Lets see how we can replace that expensive artificial grass with something nicer. 

Principle 3: Experiment, experiment, experiment

Using Sketchup, the 3D garden design tool mentioned above, I had a play around to see what lower cost materials I could replace the artificial grass with. Here is what I came up with in a few minutes. 

Materials: Wooden sleepers beds, white marble pebbles, slate gravel, granite edging blocks, Indian sandstone paving. 

Cost: £5850 

Now it’s starting to look like a professionally designed garden, and it’s actually £400 less than the original drab garden design. 

You can experiment with all sorts of designs, materials and surfaces with very little effort. See what expensive materials you can replace with cheaper ones and how much you can squeeze out of your budget. 

We recommend coming up with 3 totally different designs then comparing and choosing the best bits. 

So, it’s much better and cheaper than the original plan, but it’s still expensive. The final two principles will help you to bring the cost down even more. 

Principle 4: Make it modular

Creating a garden design with independent features and areas allows it to be built in modules. Looking at the last design, it would be easy enough to build this in parts. 

Each stage is useful on its own and looks good enough to pass for a complete garden, 

Let’s break down my design into 3 phases to see how it would look and how much it would cost

Phase 1: 

Materials: Keep the original turf, slate gravel, Indian sandstone paving

Cost: £2050

We have a patio where we can put some furniture to enjoy the sun.
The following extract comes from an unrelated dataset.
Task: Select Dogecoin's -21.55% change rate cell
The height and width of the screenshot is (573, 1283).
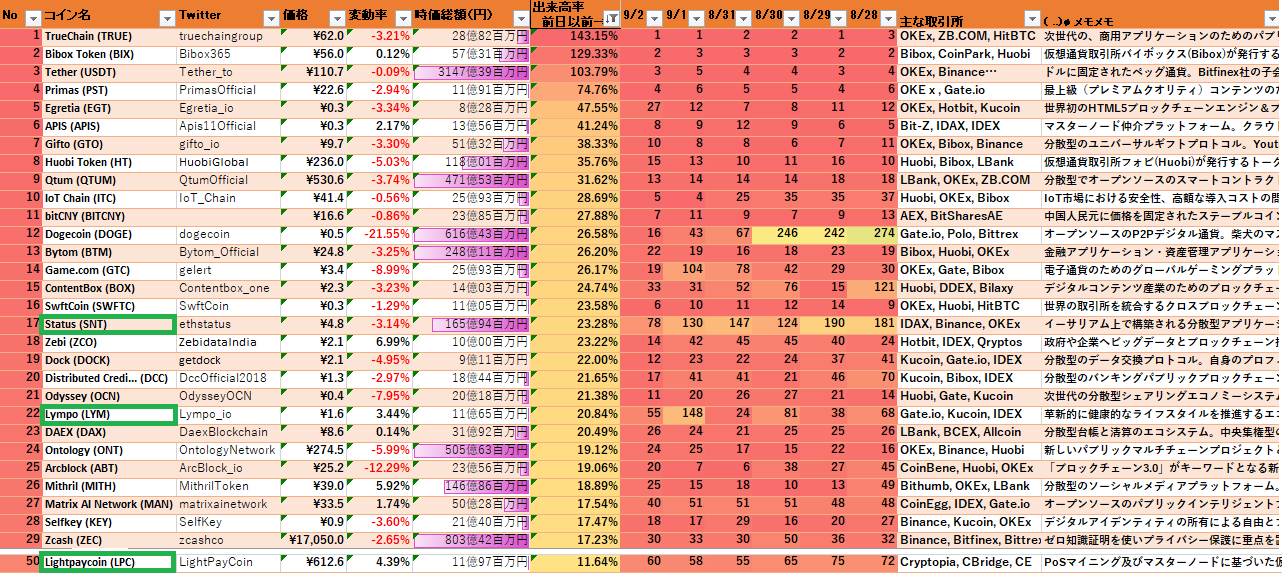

We could also put some plant pots in the gravel area to brighten the garden up. 

Phase 2: 

Materials: Wooden sleeper beds, soil, slate gravel

Cost: £1620

With more gravel and some planters there is now some structure and life in the garden. Its much nicer to sit out with nature closer to eye level.

Phase 3: 

Materials: Marble pebbles, granite block edging, slate gravel, artificial grass

Cost: £2430

The finishing touches make it a great place to enjoy the summer and the low maintenance materials mean there is no garden work. This is a garden that will impress friends for years to come. 
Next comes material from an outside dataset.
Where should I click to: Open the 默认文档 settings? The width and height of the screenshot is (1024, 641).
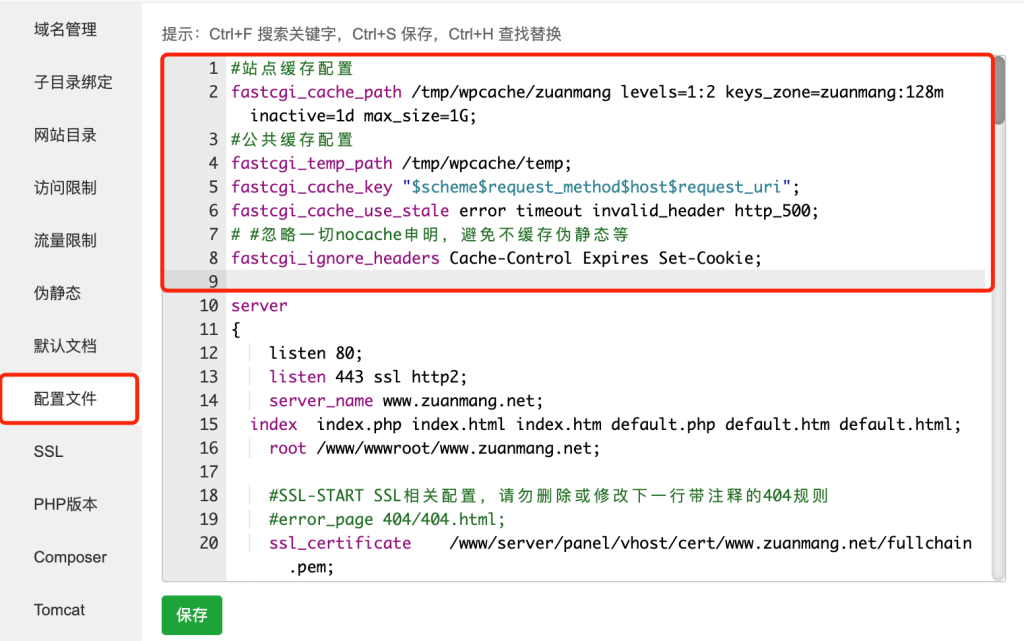[63, 345]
Each phase of the design is good enough on its own to be usable and to look complete. As well as spreading the cost a modular design gives you a chance to improve on the design as you get more ideas. 

Using a visual design tool will make sure you have thought everything through and all the components will work together and apart. 

Principle 5: Think outside the box

What problem are you looking to solve with the garden design and Is there another way you can get the effect you want? 

Let me give you an example. Say you are sick of cutting the grass and want to make the whole lawn artificial. This is a solution which will work but it will cost a lot. 

For a 30m2 lawn this would cost around £3000. 

Could you get the same effect for much less by hiring a gardener who would also do other garden work? If a gardener charges £30 a fortnight for 10 months of the year that comes to £600 per year. This means for the £3000 you would spend on an artificial lawn you could have a gardener for around 5 years! 

You would be supporting a local business, supporting nature and would probably end up with a nicer garden with all the extra plants you could have them take care of. 

A helpful exercise

It’s easy to get focused on one particular solution to a problem when there may be other, better solutions out there. A good practice is to write down what the problem is that you are looking to solve, then write down at least 3 possible ways you could get there. 

E.g. I want to have a nice lawn but don’t have time to look after it

Potential solutions and costs over 3 years

  1. Pay someone to look after it. Cost – £1800
  2. Artificial lawn. Cost – £3000
  3. Growth slowing chemicals and robot lawnmower. Cost £1000

Conclusion 

To get a great garden for the same price as a mediocre garden takes planning, creativity and the right tools. We want to encourage you to get smart with your garden designs. A few hours of planning can save you thousands or give you a far better outcome. 

We live with our gardens for years, if not decades so a little effort now can result in far more enjoyment for years to come.